İstanbul’un Şişli ilçesinde otomobilinde uğradığı silahlı saldırı sonucu hayatını kaybeden Avukat Serdar Öktem cinayeti ile ilgili yürütülen soruşturmada dikkat çekici yeni ayrıntılar ortaya çıktı. 13 şüphelinin gözaltında olduğu olayda, saldırı talimatının yurt dışından verildiği öğrenildi. Cinayetin, iki hasım suç örgütü arasındaki hesaplaşmadan kaynaklandığı değerlendiriliyor.
Cinayet Günü Neler Yaşandı?
Edinilen bilgilere göre olay, dün akşam saatlerinde 15 Temmuz Şehitler Köprüsü sapağında meydana geldi. Zincirlikuyu’dan Beşiktaş yönüne ilerleyen otomobile uzun namlulu silahlarla ateş açıldı. Saldırıda ağır yaralanan avukat Serdar Öktem, kaldırıldığı hastanede yapılan tüm müdahalelere rağmen yaşamını yitirdi.
13 Şüpheli Gözaltında
Cinayetin ardından İstanbul Emniyeti’ne bağlı İstihbarat ve Organize Suçlarla Mücadele Şube Müdürlüğü ekipleri geniş çaplı bir operasyon başlattı. İlk etapta 6 şüpheli yakalanırken, devam eden çalışmalarda olaya karıştığı tespit edilen 7 kişi daha gözaltına alındı. Aralarında iki reşit olmayan zanlının da bulunduğu toplam 13 şüphelinin sorguları sürüyor.

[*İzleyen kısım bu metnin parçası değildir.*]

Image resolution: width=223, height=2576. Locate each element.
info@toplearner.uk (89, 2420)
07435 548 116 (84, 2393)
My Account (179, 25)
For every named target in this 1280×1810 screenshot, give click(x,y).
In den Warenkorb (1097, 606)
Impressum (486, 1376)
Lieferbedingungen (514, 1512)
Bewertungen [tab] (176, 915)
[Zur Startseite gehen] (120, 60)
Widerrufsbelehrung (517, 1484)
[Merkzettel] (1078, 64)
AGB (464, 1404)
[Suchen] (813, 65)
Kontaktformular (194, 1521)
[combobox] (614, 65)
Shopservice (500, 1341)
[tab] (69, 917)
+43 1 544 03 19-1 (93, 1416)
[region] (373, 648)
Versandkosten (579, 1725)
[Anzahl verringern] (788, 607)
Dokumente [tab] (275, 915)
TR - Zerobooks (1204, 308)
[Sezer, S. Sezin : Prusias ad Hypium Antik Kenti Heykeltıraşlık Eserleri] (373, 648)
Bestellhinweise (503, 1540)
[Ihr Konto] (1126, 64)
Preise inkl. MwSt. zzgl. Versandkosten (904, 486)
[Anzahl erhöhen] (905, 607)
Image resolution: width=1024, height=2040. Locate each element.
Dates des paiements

Saldırı Talimatı Yurt Dışından
Yürütülen soruşturmada, saldırı emrinin yurt dışında firari durumdaki çete elebaşları tarafından verildiği tespit edildi. Bu talimatın Türkiye’deki S.Ö. adlı çete mensubuna iletildiği, S.Ö.’nün saldırı planını oluşturup eylem ekibine aktardığı belirlendi. Zanlının eylem hazırlığından infaz anına kadar tüm süreçte aktif rol aldığı ortaya çıktı.

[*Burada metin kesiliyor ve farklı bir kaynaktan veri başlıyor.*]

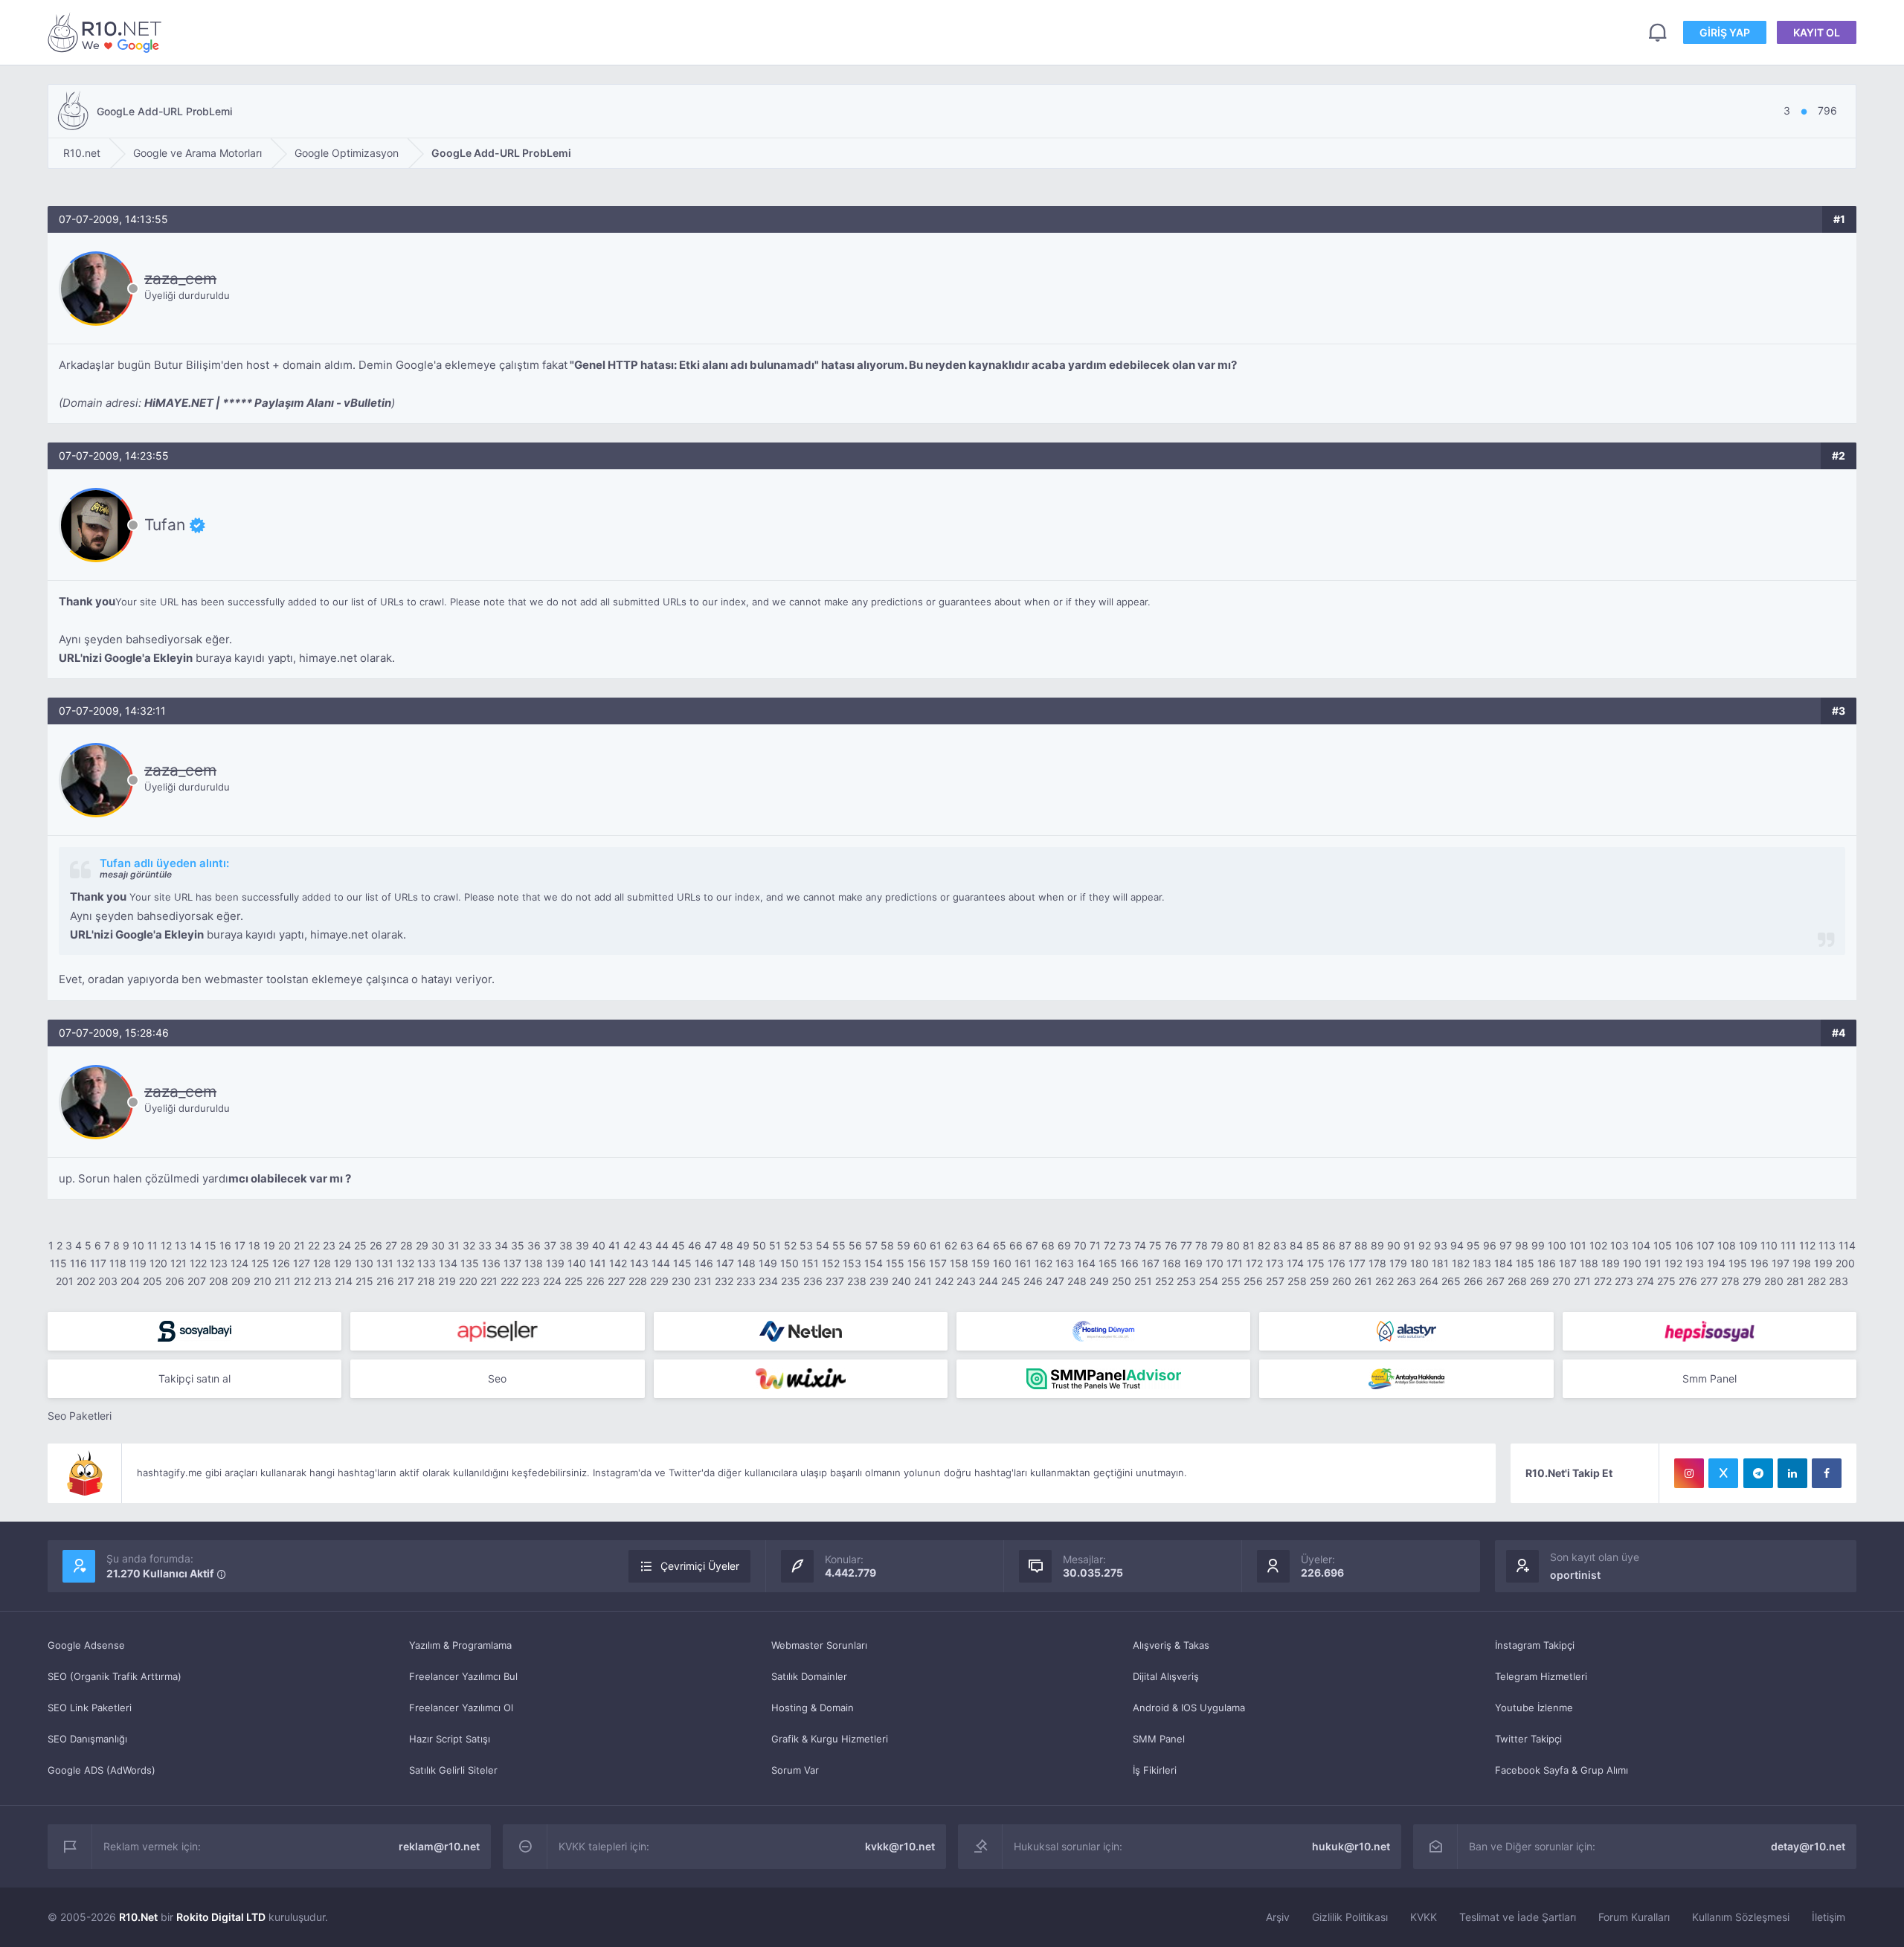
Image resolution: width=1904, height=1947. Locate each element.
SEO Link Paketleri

Arnavutköy’de Yakalandılar
Emniyet güçleri, saldırganların kimliğini belirlemek için bölgedeki güvenlik kameralarını inceledi. Faillerden birinin olaydan önce bölgedeki bir işyerinden alışveriş yaptığı tespit edilince ekipler iz sürerek saldırıyı gerçekleştiren 5 kişi ile kaçış aracının sürücüsünü Arnavutköy’de yakaladı.
Avukat Serdar Öktem’in Geçmişi Dikkat Çekti
Cinayetle ilgili soruşturma derinleşirken, öldürülen avukat Serdar Öktem’in bir dönem “Şirinler Çetesi” olarak bilinen suç örgütünün lideri S.Ş.’nin avukatlığını yaptığı ortaya çıktı. Öktem’in daha sonra “Casperler” olarak anılan grupla da bağlantılı olduğu öne sürüldü. Bu nedenle cinayetin, iki çıkar amaçlı suç örgütü arasındaki çatışmadan kaynaklandığı değerlendiriliyor.